» Exercise goal:
Return every line in the listing that contains the word "profile", reproducing each one in full.

» Provided material:
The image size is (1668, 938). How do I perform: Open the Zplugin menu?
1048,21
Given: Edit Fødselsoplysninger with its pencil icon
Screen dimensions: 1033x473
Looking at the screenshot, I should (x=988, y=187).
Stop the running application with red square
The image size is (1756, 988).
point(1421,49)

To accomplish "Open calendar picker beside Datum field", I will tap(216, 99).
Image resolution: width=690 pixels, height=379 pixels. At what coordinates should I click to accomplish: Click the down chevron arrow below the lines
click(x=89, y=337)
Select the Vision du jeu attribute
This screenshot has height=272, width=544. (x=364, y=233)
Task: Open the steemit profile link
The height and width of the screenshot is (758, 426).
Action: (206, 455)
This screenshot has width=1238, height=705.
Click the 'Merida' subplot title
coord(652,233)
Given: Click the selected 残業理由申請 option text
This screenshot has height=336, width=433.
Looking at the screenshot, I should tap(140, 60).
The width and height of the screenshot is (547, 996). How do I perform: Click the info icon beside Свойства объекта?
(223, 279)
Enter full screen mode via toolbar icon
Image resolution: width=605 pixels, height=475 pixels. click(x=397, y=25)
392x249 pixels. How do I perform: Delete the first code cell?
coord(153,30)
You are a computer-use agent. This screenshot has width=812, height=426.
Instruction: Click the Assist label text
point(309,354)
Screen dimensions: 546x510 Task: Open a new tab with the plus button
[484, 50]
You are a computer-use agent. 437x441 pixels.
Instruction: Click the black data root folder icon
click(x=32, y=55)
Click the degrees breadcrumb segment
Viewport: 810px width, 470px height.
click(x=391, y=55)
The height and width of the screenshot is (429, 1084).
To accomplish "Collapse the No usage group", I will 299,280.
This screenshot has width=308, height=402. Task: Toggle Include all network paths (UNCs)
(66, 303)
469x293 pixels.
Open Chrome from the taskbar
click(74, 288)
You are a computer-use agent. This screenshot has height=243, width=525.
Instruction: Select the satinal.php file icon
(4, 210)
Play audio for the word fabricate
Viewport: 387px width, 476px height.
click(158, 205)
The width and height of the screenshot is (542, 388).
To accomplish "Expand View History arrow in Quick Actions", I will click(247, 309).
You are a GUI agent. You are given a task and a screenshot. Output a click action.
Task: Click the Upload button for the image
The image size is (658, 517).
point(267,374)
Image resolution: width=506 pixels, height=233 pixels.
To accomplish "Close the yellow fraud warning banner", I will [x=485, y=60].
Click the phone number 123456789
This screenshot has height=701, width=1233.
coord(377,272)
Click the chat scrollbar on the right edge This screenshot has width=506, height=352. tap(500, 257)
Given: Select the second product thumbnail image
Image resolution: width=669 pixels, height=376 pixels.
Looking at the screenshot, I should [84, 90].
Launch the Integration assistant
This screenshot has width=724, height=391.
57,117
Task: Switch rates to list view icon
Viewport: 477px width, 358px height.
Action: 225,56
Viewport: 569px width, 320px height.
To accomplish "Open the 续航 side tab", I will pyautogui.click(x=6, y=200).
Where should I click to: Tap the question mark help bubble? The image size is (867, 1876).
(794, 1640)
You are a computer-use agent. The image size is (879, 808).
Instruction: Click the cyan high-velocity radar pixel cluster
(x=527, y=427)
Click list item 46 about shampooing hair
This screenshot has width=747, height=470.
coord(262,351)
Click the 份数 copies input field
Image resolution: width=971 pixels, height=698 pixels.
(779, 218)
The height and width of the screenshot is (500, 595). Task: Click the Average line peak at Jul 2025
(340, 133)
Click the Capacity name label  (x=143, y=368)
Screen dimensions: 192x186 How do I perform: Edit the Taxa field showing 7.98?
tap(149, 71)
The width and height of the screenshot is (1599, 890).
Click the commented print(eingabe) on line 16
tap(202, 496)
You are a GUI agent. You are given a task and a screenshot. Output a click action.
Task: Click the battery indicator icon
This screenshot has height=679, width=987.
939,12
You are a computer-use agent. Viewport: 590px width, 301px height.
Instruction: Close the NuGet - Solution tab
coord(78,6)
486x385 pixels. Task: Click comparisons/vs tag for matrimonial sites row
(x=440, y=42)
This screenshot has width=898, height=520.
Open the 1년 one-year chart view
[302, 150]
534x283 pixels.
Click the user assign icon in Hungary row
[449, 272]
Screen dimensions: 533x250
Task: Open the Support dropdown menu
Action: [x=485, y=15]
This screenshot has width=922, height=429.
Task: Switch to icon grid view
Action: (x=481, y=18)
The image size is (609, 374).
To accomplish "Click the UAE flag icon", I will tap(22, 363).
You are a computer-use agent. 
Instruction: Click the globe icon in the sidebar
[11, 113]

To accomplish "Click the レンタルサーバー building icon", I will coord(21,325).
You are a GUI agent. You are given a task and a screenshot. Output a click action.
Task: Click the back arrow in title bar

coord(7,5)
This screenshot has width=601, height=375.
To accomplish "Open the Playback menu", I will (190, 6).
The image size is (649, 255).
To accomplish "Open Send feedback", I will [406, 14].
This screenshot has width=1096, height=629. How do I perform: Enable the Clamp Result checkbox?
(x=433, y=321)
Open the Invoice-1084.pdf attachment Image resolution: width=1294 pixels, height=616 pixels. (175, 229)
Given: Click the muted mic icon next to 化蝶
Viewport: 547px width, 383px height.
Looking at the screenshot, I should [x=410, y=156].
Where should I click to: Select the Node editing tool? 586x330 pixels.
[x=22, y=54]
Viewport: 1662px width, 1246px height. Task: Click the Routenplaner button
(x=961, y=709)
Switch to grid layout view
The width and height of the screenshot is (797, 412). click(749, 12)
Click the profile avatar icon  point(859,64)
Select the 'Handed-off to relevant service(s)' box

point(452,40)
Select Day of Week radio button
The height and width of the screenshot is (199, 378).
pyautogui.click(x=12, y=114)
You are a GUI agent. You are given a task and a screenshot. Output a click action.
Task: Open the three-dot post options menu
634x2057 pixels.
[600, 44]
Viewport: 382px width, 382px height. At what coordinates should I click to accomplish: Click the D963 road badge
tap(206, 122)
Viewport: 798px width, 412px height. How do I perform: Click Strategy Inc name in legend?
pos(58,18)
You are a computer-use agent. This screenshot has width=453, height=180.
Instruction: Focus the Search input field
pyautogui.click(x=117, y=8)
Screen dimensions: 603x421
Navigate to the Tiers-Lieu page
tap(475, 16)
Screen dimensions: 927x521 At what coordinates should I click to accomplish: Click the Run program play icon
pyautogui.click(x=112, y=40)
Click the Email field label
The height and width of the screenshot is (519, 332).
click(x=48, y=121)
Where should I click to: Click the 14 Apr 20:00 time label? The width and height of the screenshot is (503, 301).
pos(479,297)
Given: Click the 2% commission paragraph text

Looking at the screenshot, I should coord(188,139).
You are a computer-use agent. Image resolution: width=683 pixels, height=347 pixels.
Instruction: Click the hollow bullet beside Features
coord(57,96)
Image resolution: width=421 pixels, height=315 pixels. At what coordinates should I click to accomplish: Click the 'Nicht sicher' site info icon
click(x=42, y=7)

» Correct response:
Task: Open the steemit profile link
Click the profile avatar icon  point(859,64)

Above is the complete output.